There is nothing like growing up and sitting at your mom’s feet while she reads you a good book. There is just something nostalgic about it as it creates key bonding moments that neither will ever forget. Brittany Anthony set out to create a movement to inspire brown girls like her daughter Leila Brown that they too can be princesses. This movement was created to instill a sense of value and morality that its safe to dream and imagine, no matter what your skin color looks like.

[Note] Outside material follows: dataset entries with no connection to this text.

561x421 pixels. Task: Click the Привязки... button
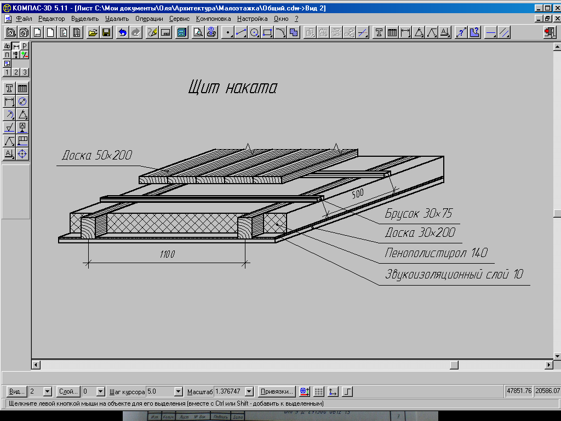click(277, 391)
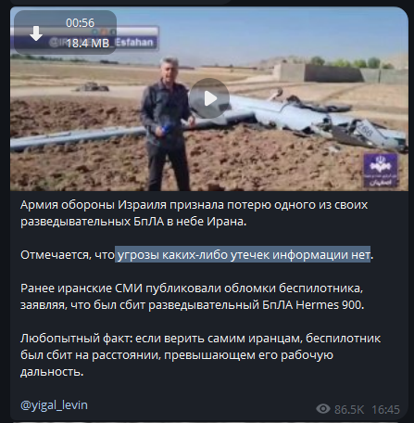Click the drone tail number 288
This screenshot has height=423, width=414.
367,130
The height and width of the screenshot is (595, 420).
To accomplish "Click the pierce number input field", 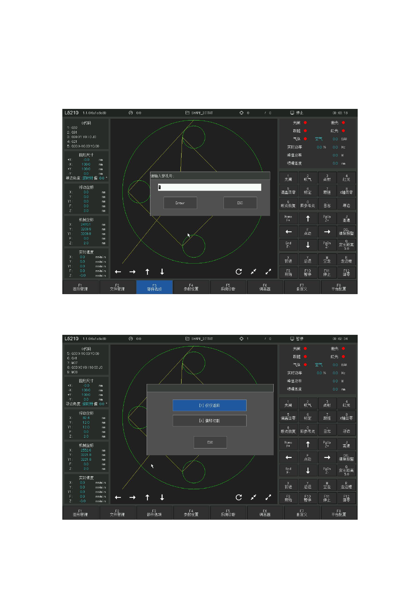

“I want my daughter to know that she can be anything that she wants to be. It’s OK to dream and it’s also OK to explore. Nothing, not even the color of your skin should be able to hold you back and stop you from reaching your goals. We created “Is There a Princess Like Me”, to show brown girls that they are all Princesses. They are all artists; they are the next Simone Biles or Lisa Lesile. I needed her to see the princess in her and understand that it is important that other brown girls see it too.” Brittany says.
In an exclusive interview with Anthony, we take a dive into what this journey of being an author means to her.
Why was it important to create this literary journey for your daughter?
Brittany: I really wanted to inspire my daughter that she can be whatever she wants to be. Kids are very visual and it’s so powerful for them to be able to see animated characters that look like them and that’s what I wanted for her. I also wanted her to have a hands-on approach and be involved in the process. From the storyline to the colors, Leila was able to give her own input.
What was it like to read and see the book for the first time?
Brittany: Reading with Leila for the first time with our book was something that will forever be with us both. Creating a mother-daughter book creates lasting memories and honestly, it was pure joy to see her face light up and to see her name on the cover. It has created a bond between us that can never be broken.
What is the message you want Moms and Daughters to take from the book?
Brittany: Our books have valuable life lessons, morals, and values, and touch on important social issues. We created these stories so that moms can impart their wisdom, values, and life experiences to their daughters. This book opens a valuable discussion about culture and the strength that little brown girls have. They can be whatever they want to be and we are embracing that power through a book in an engaging and relatable manner.”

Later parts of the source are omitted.